Lift every line from the entries that includes the word "Collapse".

-- EXCERPTED RECORDS --
————
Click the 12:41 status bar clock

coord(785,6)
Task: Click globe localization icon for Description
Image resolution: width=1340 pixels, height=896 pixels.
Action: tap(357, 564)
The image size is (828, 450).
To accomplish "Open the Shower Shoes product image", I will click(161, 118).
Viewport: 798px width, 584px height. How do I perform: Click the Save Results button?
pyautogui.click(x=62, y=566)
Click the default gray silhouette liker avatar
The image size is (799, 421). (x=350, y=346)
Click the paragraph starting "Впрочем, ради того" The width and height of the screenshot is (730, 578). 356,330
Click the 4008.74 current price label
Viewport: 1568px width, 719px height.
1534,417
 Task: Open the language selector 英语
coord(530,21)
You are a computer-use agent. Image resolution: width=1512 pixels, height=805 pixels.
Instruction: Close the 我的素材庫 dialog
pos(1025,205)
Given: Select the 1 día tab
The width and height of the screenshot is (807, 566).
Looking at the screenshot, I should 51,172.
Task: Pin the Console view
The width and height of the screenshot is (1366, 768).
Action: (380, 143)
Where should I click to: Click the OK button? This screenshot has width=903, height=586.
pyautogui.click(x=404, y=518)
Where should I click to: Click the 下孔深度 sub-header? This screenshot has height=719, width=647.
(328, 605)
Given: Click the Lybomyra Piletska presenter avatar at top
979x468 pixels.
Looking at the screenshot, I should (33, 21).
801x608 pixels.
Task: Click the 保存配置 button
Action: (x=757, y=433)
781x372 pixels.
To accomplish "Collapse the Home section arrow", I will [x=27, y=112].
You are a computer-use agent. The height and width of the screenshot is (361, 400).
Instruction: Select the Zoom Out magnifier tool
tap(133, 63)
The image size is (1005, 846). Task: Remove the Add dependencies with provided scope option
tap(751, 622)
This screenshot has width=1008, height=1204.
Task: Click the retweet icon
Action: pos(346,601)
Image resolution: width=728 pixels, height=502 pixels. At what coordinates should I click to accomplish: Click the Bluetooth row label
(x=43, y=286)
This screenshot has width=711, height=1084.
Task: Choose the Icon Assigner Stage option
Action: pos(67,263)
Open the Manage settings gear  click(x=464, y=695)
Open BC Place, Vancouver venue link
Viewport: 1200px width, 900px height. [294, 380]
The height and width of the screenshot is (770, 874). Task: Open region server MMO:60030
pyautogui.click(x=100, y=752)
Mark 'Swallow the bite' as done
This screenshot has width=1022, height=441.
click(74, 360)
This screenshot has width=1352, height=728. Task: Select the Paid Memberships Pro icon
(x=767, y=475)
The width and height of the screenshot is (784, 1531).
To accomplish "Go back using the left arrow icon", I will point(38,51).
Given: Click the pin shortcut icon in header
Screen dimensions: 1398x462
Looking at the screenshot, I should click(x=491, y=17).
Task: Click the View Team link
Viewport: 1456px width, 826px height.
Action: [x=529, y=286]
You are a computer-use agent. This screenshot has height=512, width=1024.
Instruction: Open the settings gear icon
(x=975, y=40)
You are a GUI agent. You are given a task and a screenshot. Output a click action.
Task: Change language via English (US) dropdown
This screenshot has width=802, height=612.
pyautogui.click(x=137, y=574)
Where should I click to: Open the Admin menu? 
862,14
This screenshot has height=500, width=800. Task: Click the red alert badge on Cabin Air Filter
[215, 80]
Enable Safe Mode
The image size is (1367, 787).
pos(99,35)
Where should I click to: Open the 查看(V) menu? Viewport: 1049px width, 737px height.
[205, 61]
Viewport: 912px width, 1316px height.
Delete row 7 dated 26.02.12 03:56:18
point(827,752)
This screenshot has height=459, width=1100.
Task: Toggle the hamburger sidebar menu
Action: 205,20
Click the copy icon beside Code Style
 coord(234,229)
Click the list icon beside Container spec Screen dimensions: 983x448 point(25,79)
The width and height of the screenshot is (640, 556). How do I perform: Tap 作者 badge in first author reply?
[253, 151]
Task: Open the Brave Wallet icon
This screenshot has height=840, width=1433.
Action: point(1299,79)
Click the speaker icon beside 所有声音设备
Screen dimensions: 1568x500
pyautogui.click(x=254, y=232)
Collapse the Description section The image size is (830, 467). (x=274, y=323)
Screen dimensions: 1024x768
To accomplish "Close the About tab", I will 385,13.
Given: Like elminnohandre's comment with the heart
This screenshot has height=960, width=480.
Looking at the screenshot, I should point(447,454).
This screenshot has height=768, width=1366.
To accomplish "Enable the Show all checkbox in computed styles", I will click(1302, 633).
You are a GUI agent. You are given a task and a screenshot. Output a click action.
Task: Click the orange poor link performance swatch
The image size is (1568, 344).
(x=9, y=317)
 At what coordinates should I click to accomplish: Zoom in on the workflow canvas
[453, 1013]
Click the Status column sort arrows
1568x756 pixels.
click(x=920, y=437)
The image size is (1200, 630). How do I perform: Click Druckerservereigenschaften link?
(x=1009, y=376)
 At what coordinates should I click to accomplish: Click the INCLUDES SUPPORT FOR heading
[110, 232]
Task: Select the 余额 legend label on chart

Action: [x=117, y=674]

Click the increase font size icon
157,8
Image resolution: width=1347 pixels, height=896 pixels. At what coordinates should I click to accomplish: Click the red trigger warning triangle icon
————
-- TASK RESPONSE --
To accomplish "Collapse the Home section arrow", I will [x=27, y=112].
Collapse the Description section The image size is (830, 467). (x=274, y=323)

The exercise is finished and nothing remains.